Hymne des vêpres du vendredi, évoquant le 6e jour de la création. Traduction en vers de Jean Racine.

Plasmátor hóminis Deus,
Qui cuncta solus órdinans,
Humum jubes prodúcere
Reptántis et feræ genus :

Dieu, qui avez façonné l'homme de vos mains, vous qui, disposant seul toutes choses, faites sortir du sol la race des reptiles et des animaux.

Créateur des humains, grand Dieu, souverain maître,
De ce vaste univers,
Qui du sein de la terre, à ton ordre, vis naître
Tant d’animaux divers :

Qui magna rerum córpora,
Dictu jubéntis vívida,
Ut sérviant per órdinem,
Subdens dedísti hómini :

Ces êtres, dont la masse imposante fut animée au souffle de votre voix, vous les avez soumis à l'empire de l'homme.

A ces grands corps sans nombre et différents d’espèce,
Animés à ta voix,
L’homme fut établi par ta haute sagesse
Pour imposer ses lois.

Repélle a servis tuis,
Quidquid per immundítiam,
Aut móribus se súggerit,
Aut áctibus se intérserit.

Eloignez de vos serviteurs toute impureté qui se glisse dans nos mœurs ou s'insinue dans nos actes.

Seigneur, qu’ainsi ta grâce à nos vœux accordée
Règne dans notre cœur ;
Que nul excès honteux, que nulle impure idée
N’en chasse la pudeur.

○ ○ ○ ○ ○ ○ ○

D'après le texte sur l'hymne des vêpres du vendredi, qui a traduit cet hymne en vers ?

Données fournies:
○ ○ ○ ○ ○ ○ ○

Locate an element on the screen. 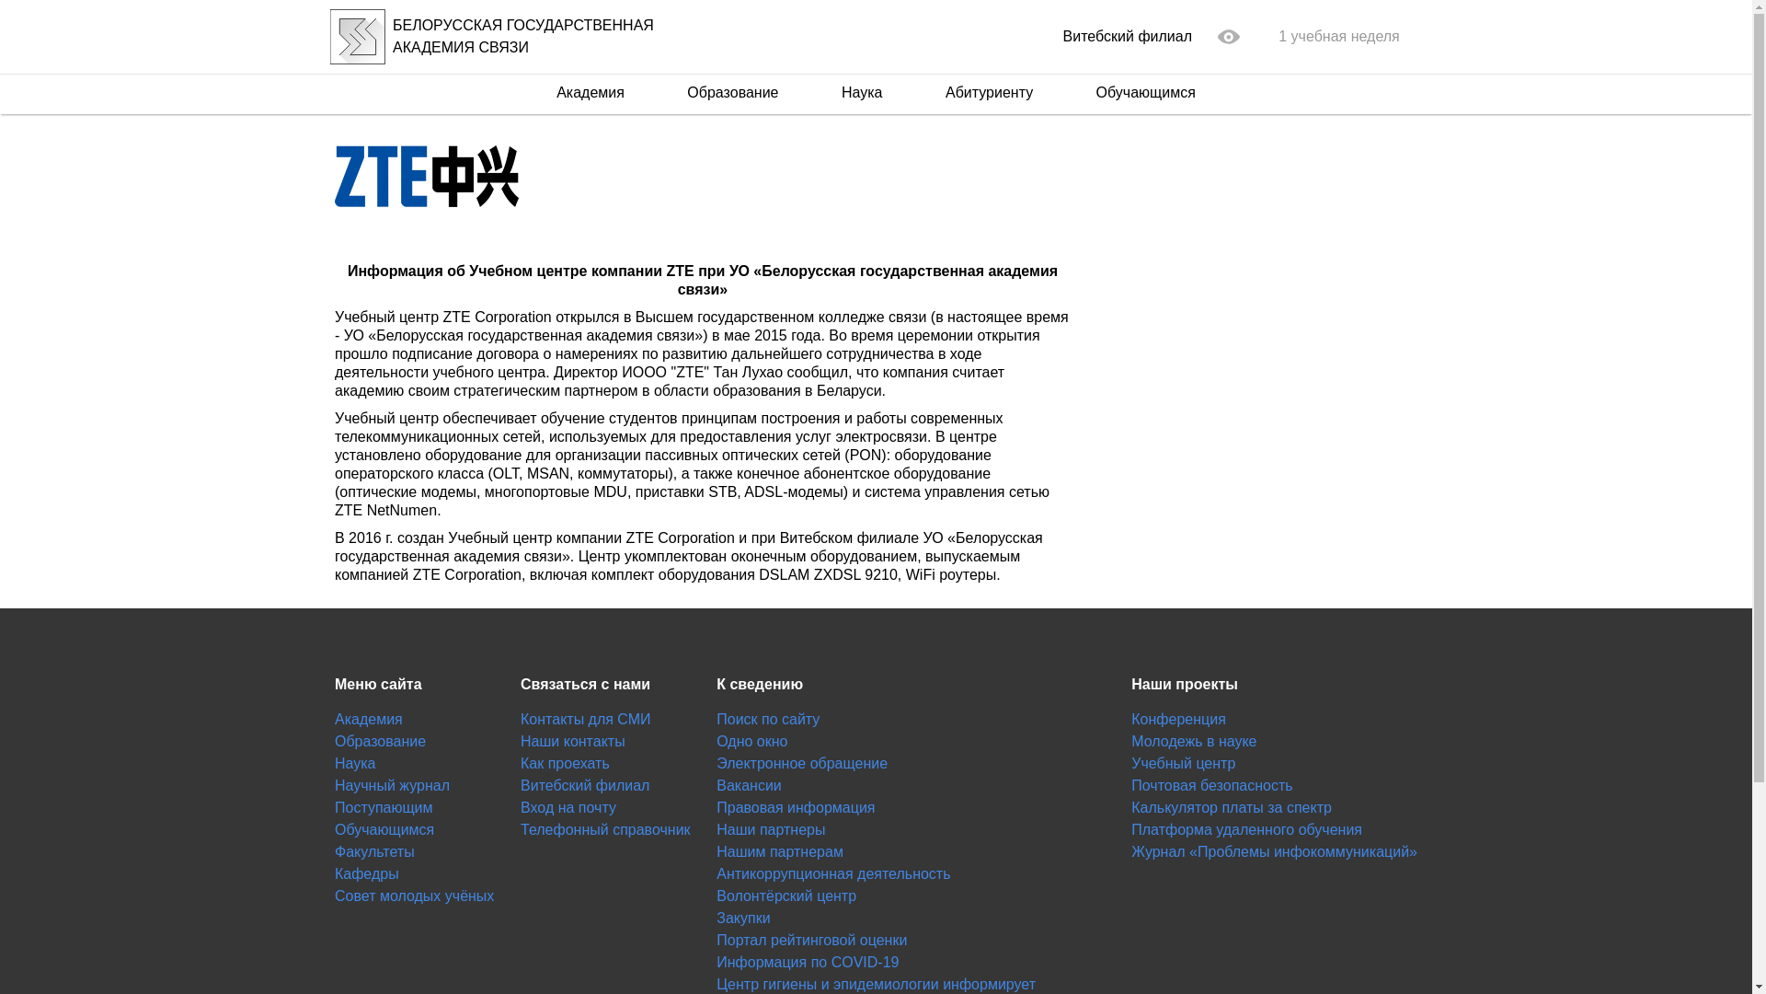 The image size is (1766, 994). 'ZTE' is located at coordinates (335, 174).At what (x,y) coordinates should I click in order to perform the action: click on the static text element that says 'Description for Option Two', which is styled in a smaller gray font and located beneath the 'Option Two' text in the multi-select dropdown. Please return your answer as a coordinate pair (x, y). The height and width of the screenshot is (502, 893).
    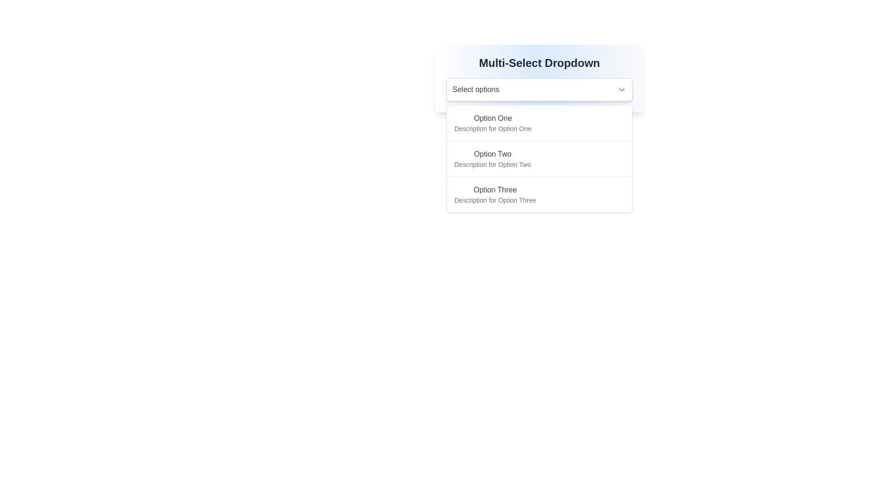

○ ○ ○ ○ ○ ○ ○

Résultat de l'exercice: Jean Racine.